Como o valor da passagem em 2013 não se alterou, a inflação corroeu o seu valor e assim, a tarifa, a preços de 2016, se reduziu cerca de 8%. Porém, nos anos seguintes o valor real da passagem apresenta uma trajetória crescente, enquanto a média salarial mensal demonstra uma queda abrupta a partir de 2014. Ao final do período, observamos que a tarifa real aumentou 15%, enquanto os salários reduziram 2%.
Com os dados do salário médio mensal e os valores da passagem, podemos estimar o quanto a mobilidade pesa no bolso dos cidadãos. Supondo que cada pessoa utiliza dois ônibus por dia e trabalha 22 dias, estima-se que o gasto com locomoção (R$ 167,2) representou 7% do rendimento médio do trabalhador assalariado (R$ 2.434,9) em 2016. Porém, em relação ao piso salarial da cidade, a locomoção atinge 17%. Vale mencionar que é comum o uso de outros tipos de modais integrados aos ônibus municipais, logo, este cálculo representa o gasto mínimo para os usuários de ônibus.
É possível, também, estimar o faturamento total do setor de ônibus municipais se multiplicarmos o valor da tarifa do ano em questão pelo número de passageiros pagantes.
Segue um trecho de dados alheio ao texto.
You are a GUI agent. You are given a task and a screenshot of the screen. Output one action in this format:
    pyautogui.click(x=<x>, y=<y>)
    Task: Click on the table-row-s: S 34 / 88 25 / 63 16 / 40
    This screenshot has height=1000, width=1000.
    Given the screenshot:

Assim, a partir dos dados do portal da Fetranspor [10], nota-se que o faturamento apresentou um crescimento por volta de 14%, demonstrando expansão da receita no período entre 2010 e 2016.
Considerações finais
É perceptível a concentração, em poucas famílias, das empresas atuantes no transporte coletivo municipal. O alto valor financeiro na atividade e a proximidade com o poder público na condução da política do setor favorecem a existência de um anel burocrático-empresarial [11]. Tal relação obscura se manifesta na dificuldade de se obter dados confiáveis sobre o faturamento das empresas, que, juntamente com os benefícios fiscais concedidos, torna impossível saber se o reajuste dos preços é uma simples tentativa de preservar ou aumentar os lucros.
Por outro lado, o crescente peso das passagens do transporte urbano no custo de vida dos assalariados significa o aprofundamento da nossa vergonhosa desigualdade social e estúpida concentração de renda.
Oxalá a prisão de um importante empresário do setor seja o estopim de uma urgente transformação nesse serviço essencial.
Fontes:
[1] Mais informações no Jornal dos Economistas – 05/14 e 06/14. [2] Mais informações no Jornal dos Economistas – 06/14. [3] https://brasil.elpais.com/brasil/2017/07/04/politica/1499121581_338417.html, acessado em 18/7/2017. [4] http://www.rioonibus.com/2017/01/12/tudo-o-que-voce-precisa-saber-sobre- reducao-do-iss/ , acessado em 20/07/2017. [5] http://www.rio.rj.gov.br/web/transparenciadamobilidade, acessado em 20/7/2017. [6] Ver o pedido de revisão tarifária em 2012: http://www.cpidosonibus.com.br/site/component/k2/content/22-revisoes-tarifarias/, acessado em 18/7/2017. [7] Ver mais em Jornal dos Economistas/Abril 2016. [8] https://diariodotransporte.com.br/2017/05/25/justica-autoriza-aumento-de- passagem-de-onibus-para-r-395-no-rio-de-janeiro/ [9] http://odia.ig.com.br/rio-de-janeiro/2017-06-01/crivella-derruba-na-justica-reajuste- da-passagem-de-onibus-o-prefeito-marcelo-crivella-prbo-recorr.html, acessado em 18/7/2017. [10] https://www.fetranspor.com.br/mobilidade-urbana-setor-em-numeros (Dados operacionais mensais do município do Rio de Janeiro – 2016). [11] DREIFUSS, René Armand. 1964: A Conquista do Estado – Ação Política, Poder e Golpe de Classe. Petrópolis: Vozes, 1981, p. 73 e nota 14. Apud: CARDOSO, Fernando Henrique. Autoritarismo e democratização. Rio de Janeiro, Paz e Terra, 1975. Cap. 5.